Especially now that the nation is in lockdown with drastically limited freedoms, keeping yourself mentally healthy is critical. During the Mental Health Awareness Week, QCS are sharing tips on how to stay positive for different groups. 

Today, we have 10 tips on how to improve your mood and feel more positive by Helen Benfield, a lifestyle and food specialist. You can also download and share our easy read 10 tips with your friends, family and colleagues with the download button above! 


It’s absolutely fine to have bad days and to feel anxious. What is not OK is when that feeling takes over. Being kind and looking after your wellbeing has never been so important. Try the feel-better tips below to improve your mood, starting from today!

1. Look out

It’s often said that nature is a good healer- take your cuppa outside or even by an open window, to boost positivity and relieve stress.

2. Shine bright

Don’t worry if you cannot get the advised 15-30 minutes of sunlight because you are busy working. You can still obtain Vitamin D by having salmon, dairy products and mushroom!

3. Take time for tea

If you enjoy the herbal variety, try those contain chamomile, passionflower and limeflower for relaxation and consumer those with peppermint and ginger when you need a pick-me-up.

4. Pass (on) the biscuits

Always snacks wisely – the plainer the better. Choose a digestive instead of a chocolate-coated ones or jam-filled cakes, rather than cream-filled bakes!

5. Go nuts!

Almonds and walnuts contain melatonin, which helps you to chill in readiness for sleep and provide you with more energy for the day!

6. Tune in to tune out

Listen to a podcast or playlist as you take a walk can rest your brain. A minimum of 5 minutes mindful action daily is all you need for your wellbeing.

7. Drink plenty of water

Dehydration makes you tired and irritable. Keep a refillable bottle with you and challenge yourself to finish this before your shift ends.

8. Swap this… for that…

Try replacing crisps with popcorn – but not the toffee kind! Air popped corn is a wholegrain and contains more fibre than a bag of potato chips and will keep you fuller for longer.

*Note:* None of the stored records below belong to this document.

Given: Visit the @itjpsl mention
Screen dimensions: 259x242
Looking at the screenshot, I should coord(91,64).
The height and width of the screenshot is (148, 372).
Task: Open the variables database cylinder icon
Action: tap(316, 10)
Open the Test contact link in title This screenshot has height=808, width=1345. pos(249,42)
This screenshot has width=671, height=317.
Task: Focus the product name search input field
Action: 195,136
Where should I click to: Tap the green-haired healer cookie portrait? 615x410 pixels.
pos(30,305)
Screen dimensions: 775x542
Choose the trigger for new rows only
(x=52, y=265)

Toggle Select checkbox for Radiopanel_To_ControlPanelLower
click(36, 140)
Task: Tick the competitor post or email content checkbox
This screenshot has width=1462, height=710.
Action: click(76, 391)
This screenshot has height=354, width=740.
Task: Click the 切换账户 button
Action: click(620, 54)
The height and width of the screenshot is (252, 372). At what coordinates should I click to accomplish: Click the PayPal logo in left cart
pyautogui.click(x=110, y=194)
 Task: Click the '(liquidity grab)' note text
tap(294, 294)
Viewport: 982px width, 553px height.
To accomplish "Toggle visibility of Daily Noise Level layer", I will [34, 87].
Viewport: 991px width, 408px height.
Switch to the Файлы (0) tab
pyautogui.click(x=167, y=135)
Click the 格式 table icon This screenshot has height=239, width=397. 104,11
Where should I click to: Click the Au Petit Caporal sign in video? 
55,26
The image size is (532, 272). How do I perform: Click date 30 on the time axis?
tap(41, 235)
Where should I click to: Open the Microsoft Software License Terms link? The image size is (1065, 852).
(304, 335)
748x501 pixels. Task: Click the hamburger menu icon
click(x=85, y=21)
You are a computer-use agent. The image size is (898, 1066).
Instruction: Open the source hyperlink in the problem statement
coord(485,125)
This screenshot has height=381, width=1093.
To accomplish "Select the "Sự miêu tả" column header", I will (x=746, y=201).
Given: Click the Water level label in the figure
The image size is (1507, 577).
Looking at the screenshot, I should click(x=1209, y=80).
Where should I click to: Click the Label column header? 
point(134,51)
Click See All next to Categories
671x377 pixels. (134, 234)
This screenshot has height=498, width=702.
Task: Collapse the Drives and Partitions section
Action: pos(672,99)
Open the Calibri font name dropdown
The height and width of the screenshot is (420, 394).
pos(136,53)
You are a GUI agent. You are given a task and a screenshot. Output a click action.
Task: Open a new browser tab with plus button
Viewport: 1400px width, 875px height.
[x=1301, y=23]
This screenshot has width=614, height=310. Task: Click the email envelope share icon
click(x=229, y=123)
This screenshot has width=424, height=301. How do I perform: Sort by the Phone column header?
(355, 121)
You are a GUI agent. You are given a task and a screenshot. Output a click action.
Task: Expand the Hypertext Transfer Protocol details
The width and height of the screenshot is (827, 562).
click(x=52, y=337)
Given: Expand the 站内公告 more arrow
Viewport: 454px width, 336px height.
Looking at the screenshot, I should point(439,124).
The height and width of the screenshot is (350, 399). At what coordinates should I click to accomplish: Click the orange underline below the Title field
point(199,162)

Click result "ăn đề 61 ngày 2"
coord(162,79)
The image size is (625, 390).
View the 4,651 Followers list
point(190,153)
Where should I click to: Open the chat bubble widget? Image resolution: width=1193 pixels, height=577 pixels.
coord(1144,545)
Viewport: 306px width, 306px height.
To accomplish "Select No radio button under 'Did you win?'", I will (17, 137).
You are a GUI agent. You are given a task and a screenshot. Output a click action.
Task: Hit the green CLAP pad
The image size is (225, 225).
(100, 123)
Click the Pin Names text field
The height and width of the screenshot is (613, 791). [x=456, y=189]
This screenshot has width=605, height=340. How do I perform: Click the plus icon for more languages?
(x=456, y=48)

9. Fix your sleep patterns

Maintain as much of your usual routine as you can and perhaps get up earlier on days even when you don’t need to. Find what works for you and stick with it.

10. Balancing acts

While it’s always better to be healthy, sometimes eating what you love will make you feel better. It is all about having a balanced diet!

All the facts have been checked by experts, but this is not medical advice, so please do make that call to your doctor, if you need to.